巻17-3909 大伴書持 霍公鳥を読む歌二首 左注 4月2日 書持 奈良より兄家持に贈る
原文 多知婆奈波 常花尓毛歟 保登等藝須 周無等来鳴者 伎可奴日奈家牟
訓読 橘は 常花(とこはな)にもが 霍公鳥 住むと来鳴かば 聞かぬ日なけむ 1/2
巻17-3910 大伴書持 霍公鳥を読む歌二首 左注 4月2日 書持 奈良より兄家持に贈る
原文 珠尓奴久 安布知乎宅尓 宇恵多良婆 夜麻霍公鳥 可礼受許武可聞
訓読 玉に貫く 楝を家に 植えたらば 山霍公鳥 離(か)れず来むかも 2/2
巻17-3911 大伴家持 題詞
橘の花が咲き始め、霍公鳥が鳴きながら飛んでいる。こんな季節になってどうして思いを表さないでいられようか。
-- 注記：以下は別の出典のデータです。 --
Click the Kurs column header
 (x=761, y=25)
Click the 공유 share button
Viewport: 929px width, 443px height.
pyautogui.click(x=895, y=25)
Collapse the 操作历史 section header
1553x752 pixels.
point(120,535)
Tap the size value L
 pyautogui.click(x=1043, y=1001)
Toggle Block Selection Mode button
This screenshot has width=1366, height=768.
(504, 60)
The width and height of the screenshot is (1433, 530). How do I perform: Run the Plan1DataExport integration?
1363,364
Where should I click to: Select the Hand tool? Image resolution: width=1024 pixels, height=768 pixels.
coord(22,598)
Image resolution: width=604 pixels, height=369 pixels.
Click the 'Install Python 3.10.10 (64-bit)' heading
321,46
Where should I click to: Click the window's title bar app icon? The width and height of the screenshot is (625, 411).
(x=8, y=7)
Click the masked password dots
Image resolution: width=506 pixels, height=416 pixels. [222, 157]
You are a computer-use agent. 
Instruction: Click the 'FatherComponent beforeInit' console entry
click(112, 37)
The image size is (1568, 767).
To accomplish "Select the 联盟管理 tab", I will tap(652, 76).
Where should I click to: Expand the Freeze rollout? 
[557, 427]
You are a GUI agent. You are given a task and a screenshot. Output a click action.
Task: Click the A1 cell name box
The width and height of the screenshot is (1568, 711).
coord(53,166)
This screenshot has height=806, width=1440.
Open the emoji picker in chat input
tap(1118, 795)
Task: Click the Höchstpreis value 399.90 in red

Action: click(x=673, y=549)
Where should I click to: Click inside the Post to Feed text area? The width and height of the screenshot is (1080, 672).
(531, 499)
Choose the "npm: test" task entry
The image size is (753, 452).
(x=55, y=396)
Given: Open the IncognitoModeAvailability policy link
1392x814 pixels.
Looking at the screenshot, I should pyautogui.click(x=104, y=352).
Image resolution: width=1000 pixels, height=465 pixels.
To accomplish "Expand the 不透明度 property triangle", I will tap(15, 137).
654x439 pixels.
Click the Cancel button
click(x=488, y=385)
そこで三首の歌を作り、塞ぐ気持ちを晴らそうと思う。
左注 4月3日 家持より平城京の弟書持に送る
原文 安之比奇能 山邊尓乎礼婆 保登等藝須 木際多知久吉 奈可奴日波奈之
訓読 あしひきの 山辺に居れば 霍公鳥 木の間立ち潜(く)き 鳴かぬ日はなし 1/3
原文 保登等藝須 奈尓乃情曽 多知花乃 多麻奴久月之 来鳴登餘牟流
訓読 霍公鳥 何の心ぞ 橘の玉貫く月し 来鳴き響(とよ)むる 2/3
巻17-3913大伴家持 題 左注 上に同じ
原文 保登等藝須 安不知能枝尓 由吉底居者 花波知良牟奈 珠登見流麻泥
訓読 霍公鳥 楝の枝に 行きて居ば 花は散らむな 玉と見るまで 3/3
弟の書持は早くなくなったので、履歴が分からない。家持と何歳違いかも分からないが、恐らくまだ官に就いていなかったであろう。前年12月に恭仁京に遷都が決まってからも、平城京にいた。離れ離れになった兄に書持からまず歌が送られた。題は霍公鳥を詠む歌、詠物歌の題である。日付は4月2日で丁度霍公鳥が来る頃であった。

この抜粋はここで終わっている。